#### ОТРЫВОК:
====

Виктор Гюго написал это в XIX веке. Его возвышенный ум не мог представить, что такая невероятная форма бесчеловечности сможет когда-то вновь стать возможной. XX век доказал, что он был неправ.
Производство монстров – беспомощных и искалеченных, нормальное развитие которых было нарушено, – происходит вокруг нас. Но современные наследники компрачикос умнее и хитрее, чем их предшественники: они не прячутся, они ведут свою торговлю в открытую; они не покупают детей, их отдают им по доброй воле; они не используют серу и железо, они достигают своей цели, не тронув пальцем своих маленьких жертв.
Компрачикос прошлого скрывали свою деятельность, но предъявляли ее результаты; их наследники делают наоборот: действие открыто, результат – невидим. В прошлом эта жуткая хирургия оставляла следы на лице ребенка, но не в его разуме. Сегодня она оставляет шрамы на разуме, а не на лице. В обоих случаях ребенок не понимает, как его уродуют. Нормальный мозг, данный ему природой, они заменяют умственной отсталостью. Это наилучший способ сделать человека не сознающим собственной жизни с помощью его собственного мозга.
Такой изобретательный метод применяется большинством сегодняшних деятелей сферы образования. Это компрачикос разума.
Они не помещают ребенка в вазу, чтобы его тело приняло ее форму. Они помещают его в «прогрессивный» детский сад, чтобы его разум принял форму, удобную для общества.
Прогрессивные детские сады начинают образование ребенка с трехлетнего возраста. Их взгляд на потребности ребенка агрессивно антикогнитивный и антиконцептуальный. Ребенок в этом возрасте, утверждают они, слишком мал для познавательного обучения; его природная потребность – не учиться, а играть. Развитие его познавательных способностей, утверждают они, – это неестественный груз, который не следует на него взваливать; он должен иметь свободу действовать под влиянием своих спонтанных побуждений и чувств, чтобы иметь возможность выразить свои подсознательные желания, неприязнь и страхи. Главная цель прогрессивного детского сада – «социальная приспособленность»; она должна достигаться через групповую деятельность, в которой ребенок должен развивать «самовыражение» (в форме делания всего, чего ему захочется) и подчинение группе.
(Представление о главных принципах теории прогрессивных детских садов в сопоставлении с рациональным подходом детских садов Монтессори вы можете получить из статьи «Метод Монтессори» – The Montessori Method – Беатрис Хессен, опубликованной в The Objectivist, в июле 1970 года.)
«Дайте мне ребенка на первые семь лет его жизни, – гласит известная сентенция, приписываемая иезуитам, – и потом вы можете делать с ним, что хотите». Это верно для большинства детей, за редкими, героически независимыми исключениями. Первые пять или шесть лет жизни ребенка критичны для его когнитивного развития. Они определяют не содержание его мыслей, но метод мышления, его психоэпистемологию. (Психоэпистемология – это изучение когнитивных процессов с точки зрения взаимодействия сознания человека и автоматических функций его подсознания.)

====

#### ЗАПИСАННЫЕ ДАННЫЕ:
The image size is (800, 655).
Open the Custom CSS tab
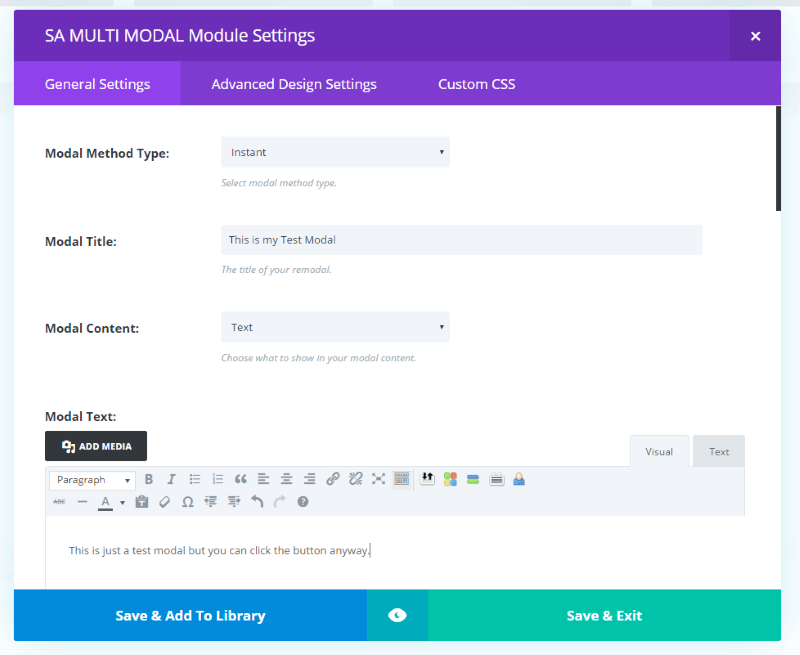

====

#### ЗАДАНИЯ К ТЕКСТУ:
- 1) С какого возраста прогрессивные детские сады начинают образование ребенка, согласно отрывку о компрачикос разума?
- 2) Продолжите отрывок о компрачикос разума, начав сразу после его последнего предложения.

#### ОТВЕТЫ:
- 1) С трехлетнего возраста.

- 2)
При рождении мозг ребенка – это tabula rasa; у него есть потенциал понимания – механизм человеческого сознания, но пока нет никакого содержимого. Говоря метафорически, это камера с крайне чувствительной неиспользованной пленкой (его сознание) и крайне сложным компьютером, ждущим программирования (его подсознание). Оба пока чисты. Он ничего не знает об окружающем мире. Он видит невероятный хаос, который должен научиться постигать с помощью сложного механизма, которым ему нужно научиться управлять.
Если бы взрослый человек за любые два года своей жизни мог выучить столько, сколько узнает ребенок за первые два года жизни, он стал бы гением. Фокусировать взгляд (не врожденное, а приобретаемое умение), понимать, что его окружает, путем объединения ощущений в образы (также не врожденное, а приобретаемое умение), координировать мышцы, чтобы суметь поползти, затем встать на ноги, а затем пойти; и в конце концов овладеть процессом формирования идей и научиться говорить – вот лишь некоторые из задач и достижений для ребенка, с объемом которых не могут сравниться у большинства людей достижения всей остальной жизни.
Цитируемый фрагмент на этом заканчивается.